Assignment: If a line contains "Task: Open search with the magnifier icon", it is the last one to write out; begin with the first line of the records and copy each exactly.

--- Input Enclosed Below ---

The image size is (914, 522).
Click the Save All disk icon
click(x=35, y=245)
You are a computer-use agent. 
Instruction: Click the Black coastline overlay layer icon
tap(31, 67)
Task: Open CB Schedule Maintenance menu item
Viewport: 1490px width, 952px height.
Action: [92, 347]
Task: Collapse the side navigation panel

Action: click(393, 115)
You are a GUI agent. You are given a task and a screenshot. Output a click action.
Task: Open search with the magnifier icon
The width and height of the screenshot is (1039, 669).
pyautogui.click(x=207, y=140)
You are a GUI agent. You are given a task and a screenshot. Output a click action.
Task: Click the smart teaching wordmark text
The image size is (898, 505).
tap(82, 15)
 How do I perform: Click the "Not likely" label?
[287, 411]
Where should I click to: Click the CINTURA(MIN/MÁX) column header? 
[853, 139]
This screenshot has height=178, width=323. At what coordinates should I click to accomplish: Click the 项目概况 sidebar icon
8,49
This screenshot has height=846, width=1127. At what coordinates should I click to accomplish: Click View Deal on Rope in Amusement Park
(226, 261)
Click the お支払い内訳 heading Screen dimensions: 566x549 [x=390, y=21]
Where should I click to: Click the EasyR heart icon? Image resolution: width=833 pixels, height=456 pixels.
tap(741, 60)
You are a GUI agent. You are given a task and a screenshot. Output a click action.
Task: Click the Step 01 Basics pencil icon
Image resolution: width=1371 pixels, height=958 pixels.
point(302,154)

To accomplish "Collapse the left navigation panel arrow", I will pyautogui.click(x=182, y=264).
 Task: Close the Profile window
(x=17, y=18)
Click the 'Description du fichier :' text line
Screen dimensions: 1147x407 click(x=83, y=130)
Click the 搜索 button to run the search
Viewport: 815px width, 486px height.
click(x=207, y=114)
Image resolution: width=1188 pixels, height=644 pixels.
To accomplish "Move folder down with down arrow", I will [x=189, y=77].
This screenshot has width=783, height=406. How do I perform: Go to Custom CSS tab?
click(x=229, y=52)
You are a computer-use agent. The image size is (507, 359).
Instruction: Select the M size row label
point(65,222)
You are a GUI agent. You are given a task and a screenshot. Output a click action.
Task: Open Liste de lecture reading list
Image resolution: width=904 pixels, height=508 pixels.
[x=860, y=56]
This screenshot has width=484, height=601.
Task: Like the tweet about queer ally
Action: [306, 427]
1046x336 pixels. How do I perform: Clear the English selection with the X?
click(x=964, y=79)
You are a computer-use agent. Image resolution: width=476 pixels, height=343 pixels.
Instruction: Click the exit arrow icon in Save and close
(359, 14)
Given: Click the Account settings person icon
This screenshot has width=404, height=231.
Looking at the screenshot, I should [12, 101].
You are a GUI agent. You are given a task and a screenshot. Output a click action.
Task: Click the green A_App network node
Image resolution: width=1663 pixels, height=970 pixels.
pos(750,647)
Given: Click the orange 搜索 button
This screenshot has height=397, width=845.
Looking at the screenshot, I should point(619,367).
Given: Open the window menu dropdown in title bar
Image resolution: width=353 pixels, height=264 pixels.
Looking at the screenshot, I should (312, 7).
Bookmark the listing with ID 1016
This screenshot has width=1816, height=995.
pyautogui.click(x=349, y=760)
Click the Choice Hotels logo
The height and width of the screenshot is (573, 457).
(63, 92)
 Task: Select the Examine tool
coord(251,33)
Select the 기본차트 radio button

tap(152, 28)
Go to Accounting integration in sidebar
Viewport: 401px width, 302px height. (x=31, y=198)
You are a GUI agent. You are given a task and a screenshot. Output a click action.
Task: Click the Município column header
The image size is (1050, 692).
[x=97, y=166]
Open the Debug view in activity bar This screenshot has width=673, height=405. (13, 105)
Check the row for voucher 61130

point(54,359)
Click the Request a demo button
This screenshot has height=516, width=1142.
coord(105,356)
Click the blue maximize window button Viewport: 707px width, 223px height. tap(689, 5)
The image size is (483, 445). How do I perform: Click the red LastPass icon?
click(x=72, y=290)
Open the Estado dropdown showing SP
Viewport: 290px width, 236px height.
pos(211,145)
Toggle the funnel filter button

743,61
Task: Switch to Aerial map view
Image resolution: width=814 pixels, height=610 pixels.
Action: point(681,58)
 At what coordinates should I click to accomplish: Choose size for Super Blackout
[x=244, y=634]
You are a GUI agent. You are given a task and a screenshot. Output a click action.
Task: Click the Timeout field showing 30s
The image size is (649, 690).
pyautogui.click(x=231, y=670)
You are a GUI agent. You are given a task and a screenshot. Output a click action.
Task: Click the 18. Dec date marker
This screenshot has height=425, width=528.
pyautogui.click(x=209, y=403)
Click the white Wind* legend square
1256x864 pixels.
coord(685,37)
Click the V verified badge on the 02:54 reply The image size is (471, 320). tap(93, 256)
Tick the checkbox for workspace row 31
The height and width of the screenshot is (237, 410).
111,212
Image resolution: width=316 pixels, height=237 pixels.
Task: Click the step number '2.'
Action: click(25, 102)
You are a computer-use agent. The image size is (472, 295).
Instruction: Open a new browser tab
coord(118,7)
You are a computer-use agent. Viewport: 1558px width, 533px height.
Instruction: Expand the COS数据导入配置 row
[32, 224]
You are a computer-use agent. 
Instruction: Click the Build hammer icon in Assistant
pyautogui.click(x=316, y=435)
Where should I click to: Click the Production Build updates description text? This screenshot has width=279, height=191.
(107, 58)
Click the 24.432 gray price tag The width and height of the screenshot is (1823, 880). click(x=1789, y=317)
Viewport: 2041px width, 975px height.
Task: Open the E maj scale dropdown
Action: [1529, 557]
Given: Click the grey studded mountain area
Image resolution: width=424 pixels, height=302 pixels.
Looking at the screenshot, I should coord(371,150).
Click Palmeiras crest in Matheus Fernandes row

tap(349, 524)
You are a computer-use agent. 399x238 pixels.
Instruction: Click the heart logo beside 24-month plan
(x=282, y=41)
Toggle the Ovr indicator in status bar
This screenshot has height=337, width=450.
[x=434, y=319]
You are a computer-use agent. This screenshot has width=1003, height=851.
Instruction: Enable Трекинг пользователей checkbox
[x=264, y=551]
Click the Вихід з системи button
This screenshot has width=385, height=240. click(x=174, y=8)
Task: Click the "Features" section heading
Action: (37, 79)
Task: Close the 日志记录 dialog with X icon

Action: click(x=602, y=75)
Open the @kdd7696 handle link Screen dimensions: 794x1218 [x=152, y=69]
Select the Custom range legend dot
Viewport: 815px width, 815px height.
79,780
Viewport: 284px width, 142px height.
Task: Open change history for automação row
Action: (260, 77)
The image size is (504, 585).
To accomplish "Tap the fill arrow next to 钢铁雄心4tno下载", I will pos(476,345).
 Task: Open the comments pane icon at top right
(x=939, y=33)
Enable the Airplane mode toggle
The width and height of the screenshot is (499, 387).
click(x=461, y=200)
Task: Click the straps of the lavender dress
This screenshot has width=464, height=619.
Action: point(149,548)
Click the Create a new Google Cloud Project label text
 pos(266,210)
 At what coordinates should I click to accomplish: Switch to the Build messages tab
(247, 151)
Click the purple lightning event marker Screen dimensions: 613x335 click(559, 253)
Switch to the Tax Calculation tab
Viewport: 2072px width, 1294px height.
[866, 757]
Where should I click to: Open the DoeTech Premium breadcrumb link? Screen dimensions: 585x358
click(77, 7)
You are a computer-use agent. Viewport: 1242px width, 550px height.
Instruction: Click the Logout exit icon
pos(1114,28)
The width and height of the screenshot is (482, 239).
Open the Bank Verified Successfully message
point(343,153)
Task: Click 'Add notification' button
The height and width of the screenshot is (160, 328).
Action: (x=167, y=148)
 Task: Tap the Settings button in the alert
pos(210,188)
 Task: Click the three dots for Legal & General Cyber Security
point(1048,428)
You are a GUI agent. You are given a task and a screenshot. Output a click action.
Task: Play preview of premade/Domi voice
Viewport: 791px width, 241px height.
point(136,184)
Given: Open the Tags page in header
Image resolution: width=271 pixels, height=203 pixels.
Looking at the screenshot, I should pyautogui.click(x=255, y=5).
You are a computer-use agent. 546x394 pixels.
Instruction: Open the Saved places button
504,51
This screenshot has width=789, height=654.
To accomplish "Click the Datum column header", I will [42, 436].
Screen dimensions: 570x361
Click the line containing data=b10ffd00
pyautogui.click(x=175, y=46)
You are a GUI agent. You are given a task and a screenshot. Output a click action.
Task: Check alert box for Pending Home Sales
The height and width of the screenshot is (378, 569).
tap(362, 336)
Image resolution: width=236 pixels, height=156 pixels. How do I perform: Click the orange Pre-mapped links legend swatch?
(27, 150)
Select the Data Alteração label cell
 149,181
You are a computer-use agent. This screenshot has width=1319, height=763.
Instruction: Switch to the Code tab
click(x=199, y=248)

--- End of Enclosed Input ---

Answer section:
The image size is (914, 522).
Click the Save All disk icon
click(x=35, y=245)
You are a computer-use agent. 
Instruction: Click the Black coastline overlay layer icon
tap(31, 67)
Task: Open CB Schedule Maintenance menu item
Viewport: 1490px width, 952px height.
Action: [92, 347]
Task: Collapse the side navigation panel

Action: click(393, 115)
You are a GUI agent. You are given a task and a screenshot. Output a click action.
Task: Open search with the magnifier icon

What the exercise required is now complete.